Emotions and other (un)palatable embodied experiences offer a platform for exploring the meaning and power of narratives in various parts and parcels of folklife. Emotions inspire creativity and symbolic expressions, they provide connections and attachments to peoples and things, both positive and negative. While humanities scholars often criticize the dissemination of excitable and contagious emotions in a globalised world, as well as the emotionalization of public discourses, we invite folklorists to focus their research on the resourcefulness of homo narrans and the universally recognized affective, emotional dimensions of storytelling.
The focal point of the next ISFNR congress in Zagreb will be the interdependence of emotion and narration. We ask how and to what extent emotions shape and figure the content and meaning of particular narratives and other (folk) performances, and how narratives and other performances produce emotional attachments, responses, and relations among people. The power of narration is always intertwined with emotional expression and response, but instead of offering ready-made answers, the “emotional turn” in folklore studies provokes a wide-range of questions: What kinds of emotions belong to different folk narratives and other expressions (dance, music, song, visual media)? Do emotions like fear and anxiety form the basis of folk beliefs and folk practices? How do emotionally charged interactions with an audience influence a performer and change the form, genre and meaning of the performance? How does the emotional register of narratives change when they circulate beyond their particular cultural group or move from a folk setting to the mass media and the web? Is there a difference in the ways that historical and contemporary “contagious emotions” provoke collective fears, hysteria and paranoia as well as collective happiness, euphoria, and nostalgia?
The research of digital technology as a tool of expressing and canalising emotions is also welcomed.
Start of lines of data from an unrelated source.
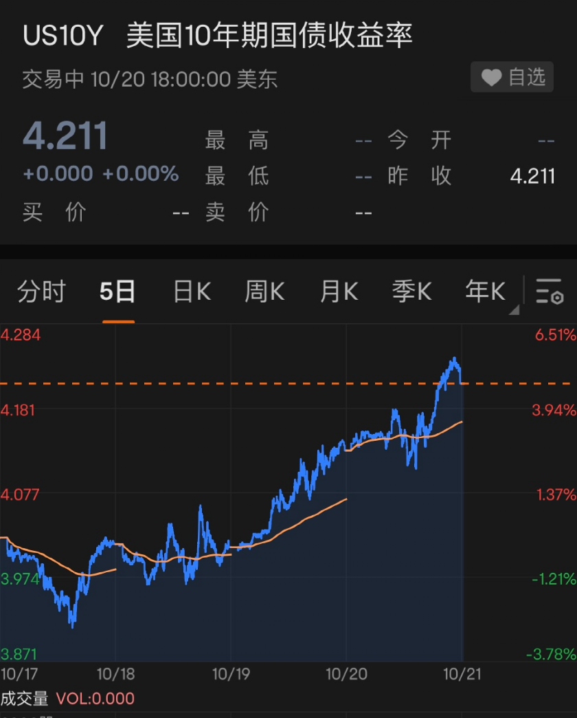Tap the heart 自选 favorite button

[x=512, y=77]
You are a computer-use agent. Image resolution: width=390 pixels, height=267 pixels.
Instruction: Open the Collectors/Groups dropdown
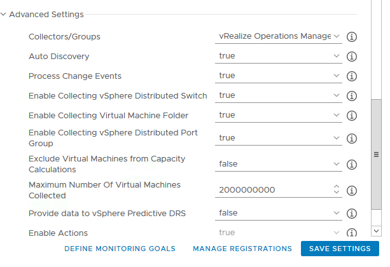278,37
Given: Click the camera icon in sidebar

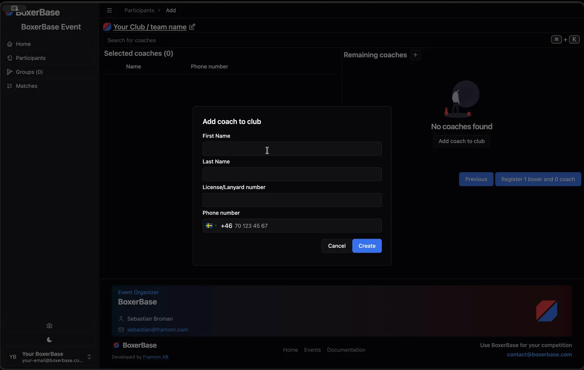Looking at the screenshot, I should pyautogui.click(x=50, y=326).
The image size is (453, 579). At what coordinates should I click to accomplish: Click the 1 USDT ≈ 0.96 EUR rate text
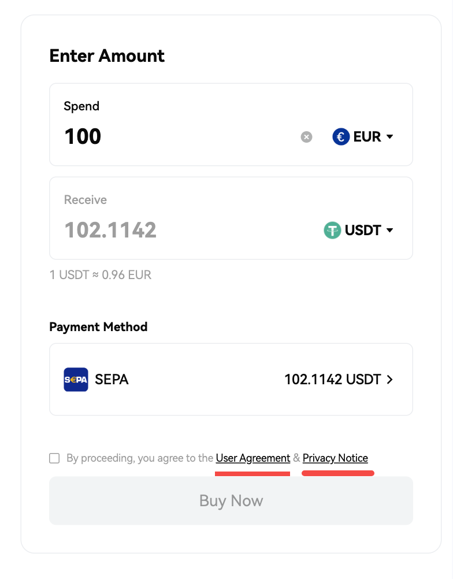pos(101,275)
Questions worth asking are: why and how do particular emotions emerge and circulate in a global social networking, how they (re)shape concept of self and other in communication, what narratives figure as a mode of “emotional governance”, gendered intimacies, therapeutic witnessing, and/or moral conduct confirming both the promise of storytelling and its limitations.
Suggested subtopics and/or panels
- Narrative genres and emotions
Creating, expressing and disseminating emotions in (folk) narrative genres, text, context and texture.
- Performances and emotions
Emotional economy of folk performances (music, dance) and the community in particular socio-cultural context.
- Language and emotions
Coding emotions in language and emotional languages (silence of emotions, 'sound and fury' of emotions, hate speech, love speech…).
- History and memory
Affective politics in the history of folk research; politics of memory in emotional communities through history.
- Global emotions, local issues
Emotional communities in global and local, virtual and actual villages in the present.
- Emotions in digital settings
Emotional narratives circulating from a folk setting to the digital media and vise versa.
- (In)tangible heritage and emotions
The role of emotions in managing the politics of (in)tangible heritage.
- Festivities and emotions
The role of emotions in narratives and festivities related to life cycle and the wheel of the year.
- Animals, cyborgs and others
Animalistic approach meets „affective turn“.
- Belief narratives and "fear of the other"
Fear of the supernatural; Fear of the dead; Fear of the dark; Fear of the unseen; Fear of specific creatures (animals, reptiles, birds); Fear of particular spaces/ places; Fear of "outside" cultures; Fear of deviance; Fear of magic/ witchcraft; Fear of the other sex; Fear of other classes; Fear of technology.
- Charms and the emotions
Charms and the emotions (e.g. fear, resentment, aggression, love, etc.); Charms in a South Slavic context; Charm as text; Charming practices documented on film; Digitization and the second life of charms; The Super petram charm-type in European traditions.